Rows from a screen grounding dataset:
··········
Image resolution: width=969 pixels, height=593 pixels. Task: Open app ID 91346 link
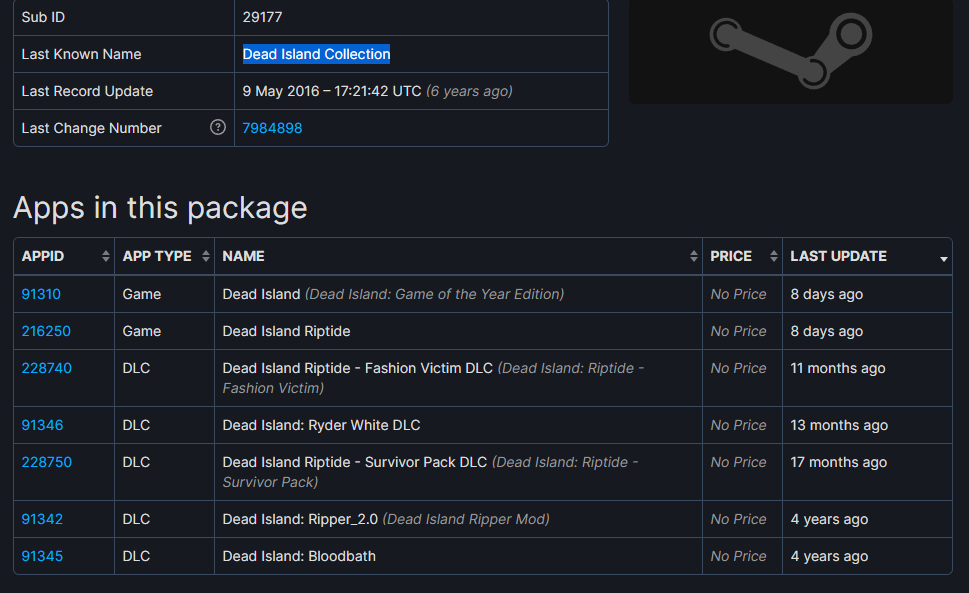point(42,425)
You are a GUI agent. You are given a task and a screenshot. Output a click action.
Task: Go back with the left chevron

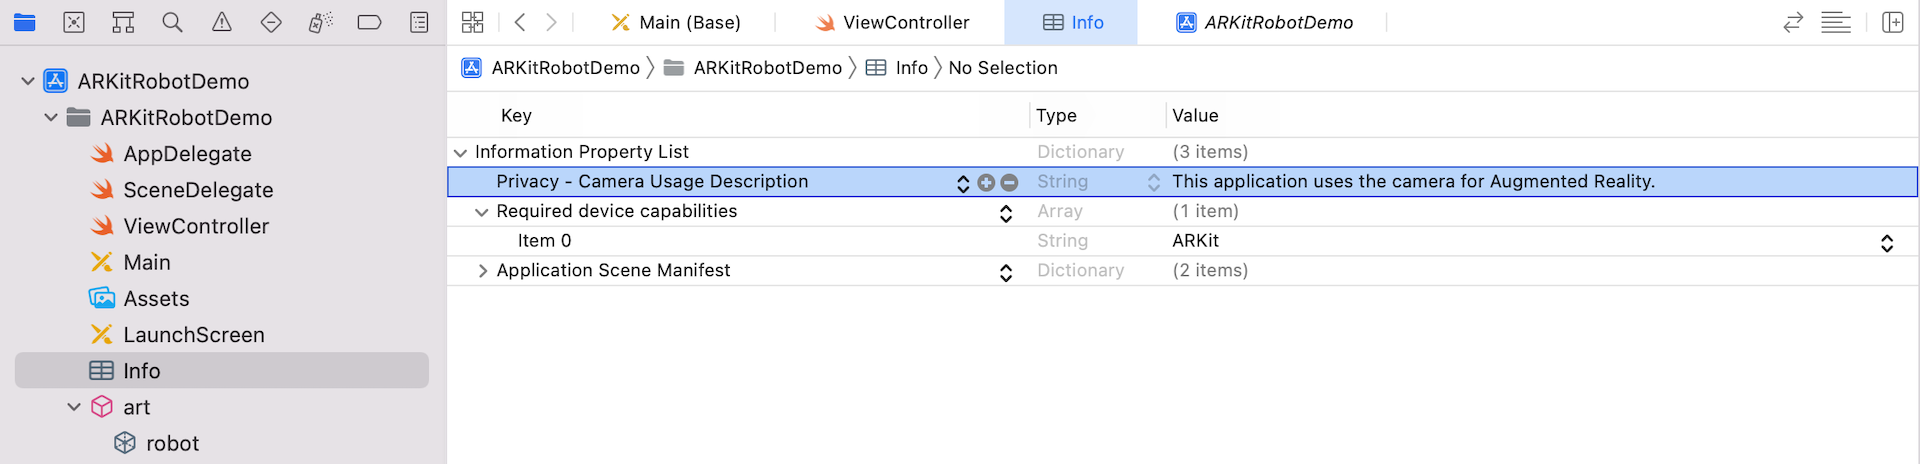(519, 22)
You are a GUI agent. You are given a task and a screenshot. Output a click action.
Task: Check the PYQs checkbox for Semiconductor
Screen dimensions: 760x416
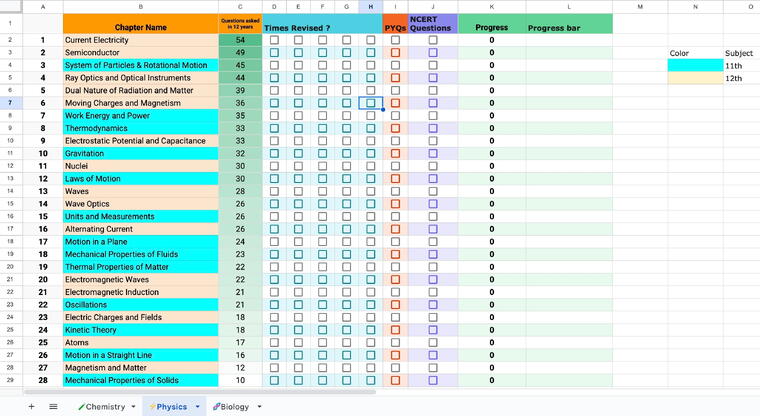pyautogui.click(x=395, y=52)
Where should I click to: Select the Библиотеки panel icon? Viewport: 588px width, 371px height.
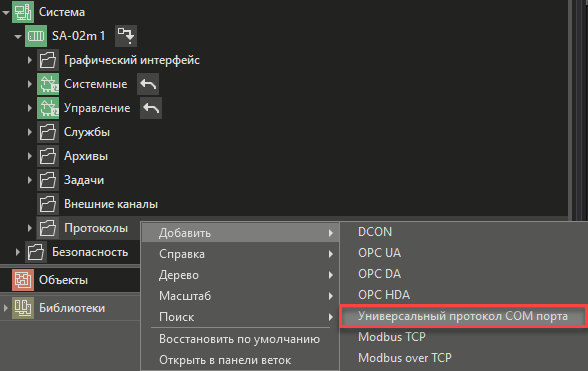pyautogui.click(x=23, y=308)
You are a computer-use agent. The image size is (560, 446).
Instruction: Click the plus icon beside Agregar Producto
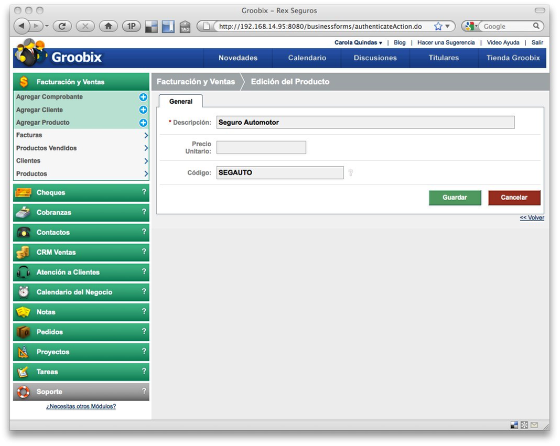[x=143, y=122]
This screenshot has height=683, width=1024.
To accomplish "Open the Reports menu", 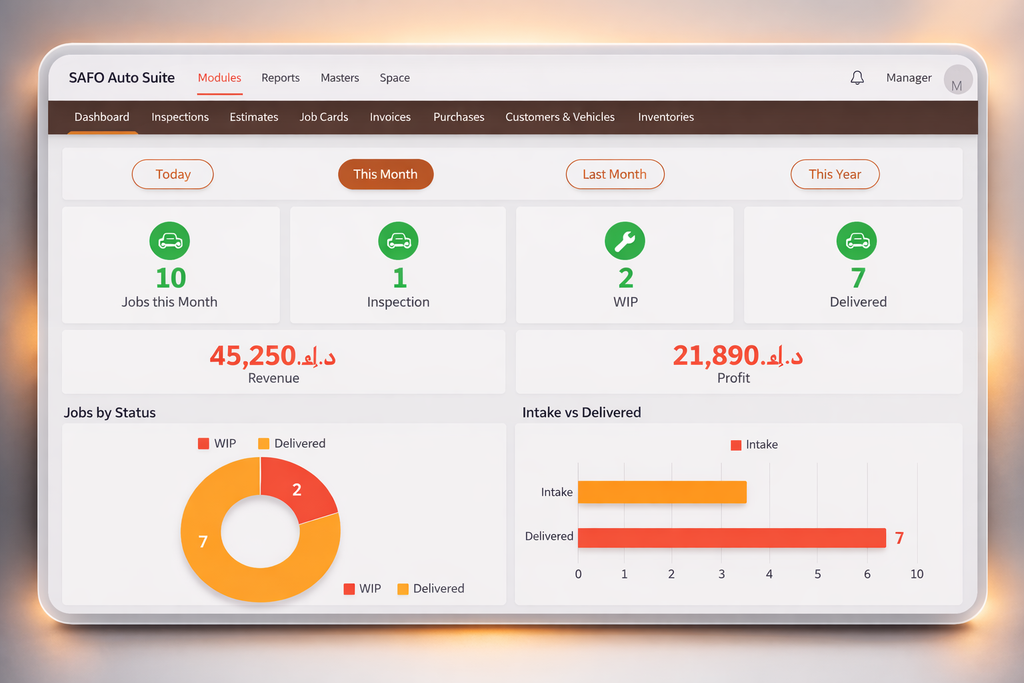I will [x=280, y=78].
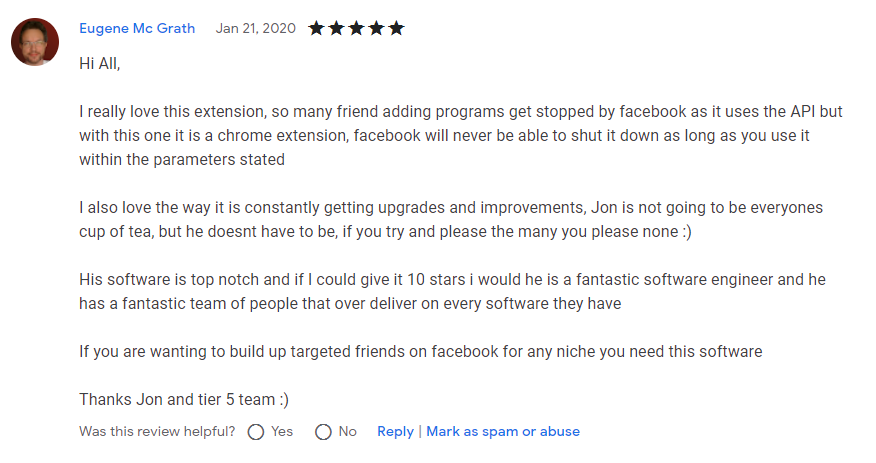This screenshot has width=876, height=463.
Task: Click the "No" label text
Action: point(347,432)
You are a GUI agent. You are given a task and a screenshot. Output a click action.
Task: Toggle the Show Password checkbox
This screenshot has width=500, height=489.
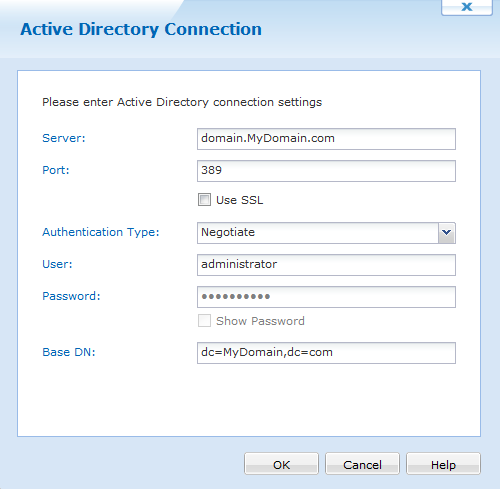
··········
Problem statement: Update the listing from its start through the line containing "pyautogui.click(x=23, y=308)", replacing "chevron" with "arrow" and changing nothing else. Leave the pictures out of your answer.

Expected output:
Image resolution: width=969 pixels, height=593 pixels. Task: Open app ID 91346 link
point(42,425)
You are a GUI agent. You are given a task and a screenshot. Output a click action.
Task: Go back with the left arrow

(519, 22)
You are a GUI agent. You are given a task and a screenshot. Output a click action.
Task: Check the PYQs checkbox for Semiconductor
Screen dimensions: 760x416
pyautogui.click(x=395, y=52)
Where should I click to: Select the Библиотеки panel icon? Viewport: 588px width, 371px height.
pyautogui.click(x=23, y=308)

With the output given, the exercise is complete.